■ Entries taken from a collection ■
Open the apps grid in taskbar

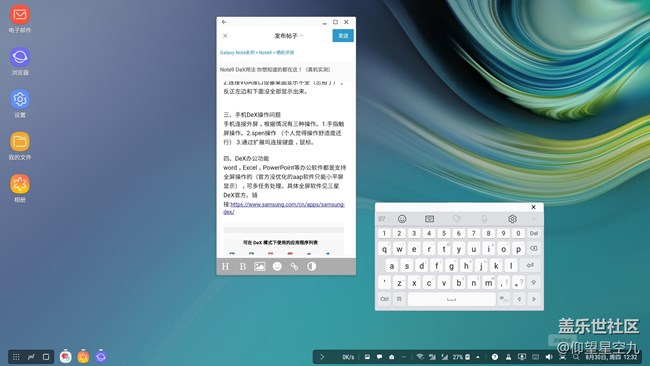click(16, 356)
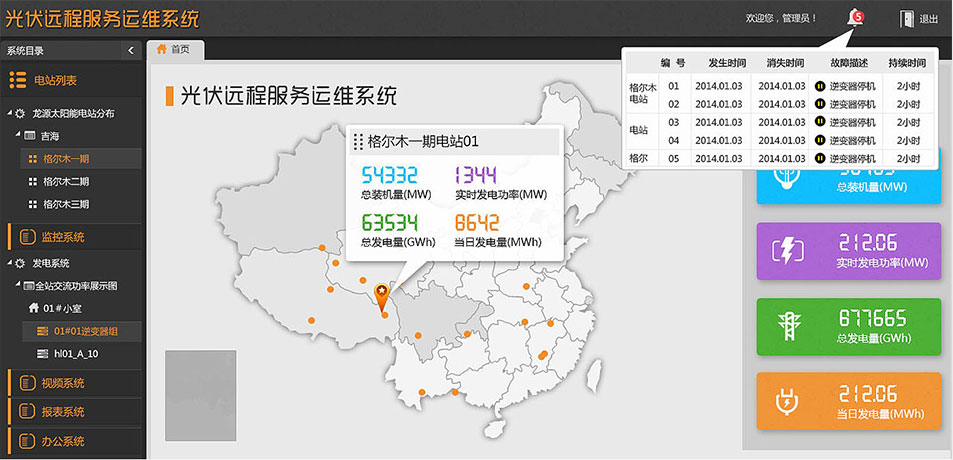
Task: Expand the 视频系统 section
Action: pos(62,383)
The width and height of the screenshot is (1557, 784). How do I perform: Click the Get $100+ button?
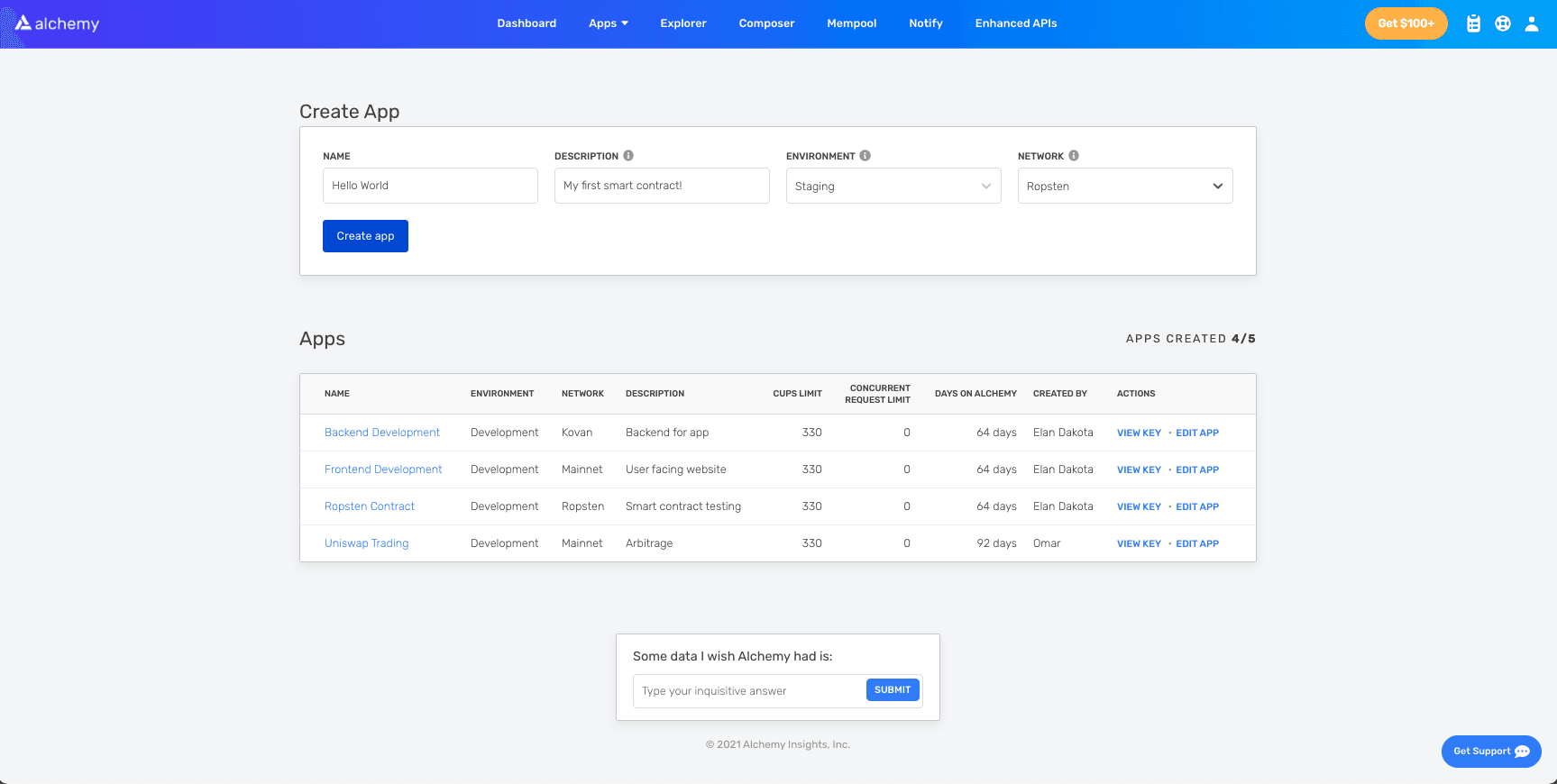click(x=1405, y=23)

■ Exercise ■
Restate, word for word, each line from the one with "The width and" to the end of the entries, both included, and keep every picture out.

■ Solution to this task ■
The width and height of the screenshot is (1557, 784). How do I perform: Click the Get $100+ button?
click(x=1405, y=23)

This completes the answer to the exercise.